Credo che nessuno sappia che ho aiutato un ex jihadista detenuto dal 2005 a redigere uno studio al quale ha lavorato per molti anni, con cui intendeva rispondere ai jihadisti e ai takfiristi attraverso la loro stessa letteratura, citando nomi come Ibn Taymya e Ibn al-Qayyem e altri imam della tradizione [salafista]. Gli dissi in tutta sincerità che se non avessi pensato che i suoi sforzi meritavano di spenderci del tempo, mi sarei limitato a leggere la bozza e a fargli due o tre osservazioni a voce. Ma feci molto di più. Passai due settimane insieme a lui a rileggere le bozze, le ricopiai io stesso a mano, suggerendo modifiche e correzioni metodologiche o stilistiche, per farne un vero e proprio studio scientifico da destinare a un’eventuale pubblicazione, con l’accordo degli organi di sicurezza. Che il mio nome apparisse o meno come revisore contava poco.

Non avrei parlato di questa storia se la copia del testo non fosse andata smarrita mentre ci trasferivano dal carcere di Tora a quello di Badr. Non esistono altre copie. Quello che voglio dire è che, nonostante le profonde divergenze ideologiche con questo amico, ex jihadista e oggi semplice salafista, ho subito accettato di aiutarlo per un progetto che considero di pubblica utilità. E questo nonostante continuasse a fare un ragionamento che voleva assolutamente mettermi in una data categoria, finché non si è finalmente tranquillizzato sul fatto che non prendevo alla leggera la letteratura islamista, e che non ignoravo né le tradizioni né le questioni teologiche fondamentali, né le fonti da cui discendono. Con questo intendo dire che non sminuisco affatto l’importanza dell’ideologia e delle revisioni intellettuali. Ma sostengo che la riabilitazione psicologica è mille volte più importante di qualunque approccio intellettuale.

Aggiungerò inoltre che conosco brillanti psichiatri pronti ad aiutare – anche a titolo gratuito – o a seguire i detenuti da poco liberati. Alcuni sono addirittura disposti a dirigere dei programmi del genere all’interno stesso delle carceri, purché si manifesti una volontà politica di questo tipo.
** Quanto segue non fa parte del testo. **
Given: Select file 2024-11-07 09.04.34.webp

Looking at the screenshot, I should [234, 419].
La sola condizione che pongono è il rispetto dell’etica professionale, che non vengano rivolte loro domande legate all’intimità dei pazienti e che gli organi di sicurezza non li trattino come degli informatori. D’altra parte, si impegnano a rispettare i limiti della legge egiziana. Pertanto, segnaleranno qualunque paziente che esprima il desiderio di suicidarsi o di fare del male ad altri, o di aggredire sessualmente dei minori. Il resto è protetto sia dalle leggi nazionali che internazionali, oltre che dai codici deontologici.
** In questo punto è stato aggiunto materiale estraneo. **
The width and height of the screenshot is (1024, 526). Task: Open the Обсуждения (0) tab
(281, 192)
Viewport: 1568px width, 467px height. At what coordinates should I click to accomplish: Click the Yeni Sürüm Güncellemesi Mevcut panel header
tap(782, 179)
Se l’apparato di sicurezza teme che l’inquadramento psicologico dei prigionieri si trasformi in un mezzo per recensire e documentare i casi di violazione [dei diritti] e tutto ciò che può scaturirne in termini di procedure legali e pressione mediatica, militante e politica, sappia che esistono tra gli psichiatri egiziani dei professionisti del tutto consapevoli di questi timori, pronti a separare il loro lavoro dal resto, per amore verso questo paese e per paura di quello che sarà il futuro dei nostri figli.

I traumi psicologici causati dall’esperienza del carcere, soprattutto in coloro che hanno sofferto durante gli interrogatori, sono una bomba sociale e umana pronta ad esplodere. Una minaccia per la pace e la sicurezza della società, che spazza via in un attimo quel concetto che bisognerebbe ridefinire “la sicurezza nazionale egiziana”.

1Entrambi leader di Ansar Bayt al-Maqdis (“I partigiani di Gerusalemme”), gruppo armato affiliato all’organizzazione dello Stato Islamico (IS) e presente nel Sinai.

2Da takfirismo, un movimento settario fondato nel 1971 da Shukri Ahmad Mostafa, che considera come minata dalla miscredenza tutta la società islamica e definisce eretici tutti gli islamici che non condividono il suo punto di vista.